Bruce Evans wrote:
On Fri, 14 Nov 2008, Julian Elischer wrote:

Ian Smith wrote:
On Thu, 13 Nov 2008, Julian Elischer wrote:
 > At home I use the following change.
 >  >  > basically, instead of doing 8 rules before and after the nat,
 > use a table and to 1 rule on each side.
 >  >  > any objections?

Only that if people are already using tables for anything, chances are they've already used table 1 (well, it's the first one I used :) How about using table 127 for this as a rather less likely prior choice?

yes I thought of that..

Separate rules provide more statistics.

true but generally people don't need to distinguish between those,
and if you do then you probably want to log them.

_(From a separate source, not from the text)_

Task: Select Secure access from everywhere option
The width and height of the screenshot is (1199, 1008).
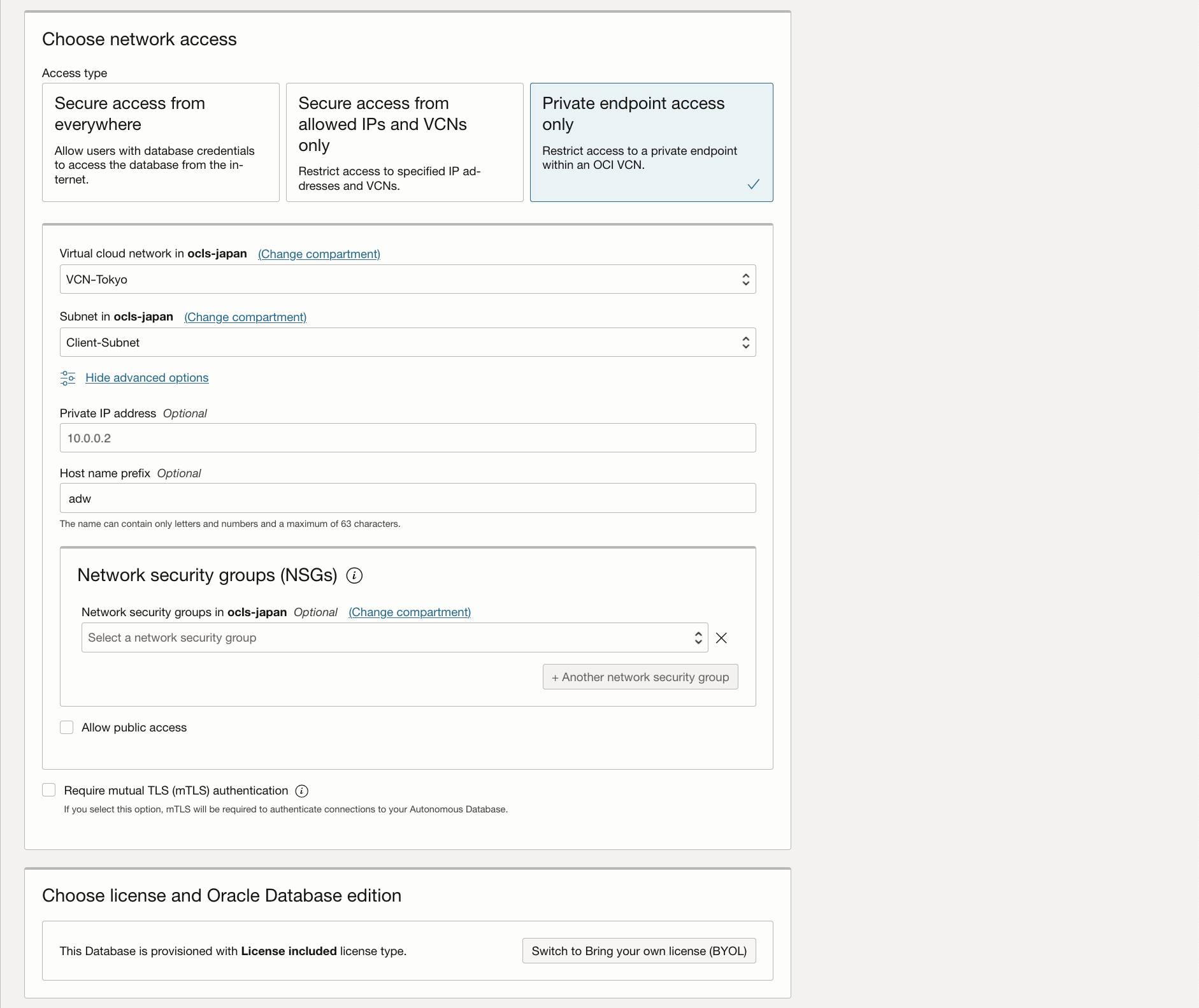Action: pos(161,142)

in fact it should be ${BLOCKTABLE} and let the user define what he wants. (defaulting to 99 or something).

I use shell variables giving lists of interfaces to be blocked so that
there aren't very many rules:

%%%
rfc1918n=10.0.0.0/8,172.16.0.0/12,192.168.0.0/16
dmanningn=0.0.0.0/8,169.254.0.0/16,192.0.2.0/24,224.0.0.0/4,240.0.0.0/4

${fwcmd} add deny log all from any to ${rfc1918n} via ${oif}
${fwcmd} add deny log all from any to ${dmanningn} via ${oif}

... (divert rule)

${fwcmd} add deny log all from ${rfc1918n} to any via ${oif}
${fwcmd} add deny log all from ${dmanningn} to any via ${oif}
%%%

I use separate lists mainly for documentation purposes but they also
provide separate statistics.

Remember though that a user wouldn't be using 'simple' if he's using his own tables etc.

Separate rules are also simplest for documentation purposes.

Apart from that, this will speed up 'simple' on a path every packet takes, which has to be a good thing.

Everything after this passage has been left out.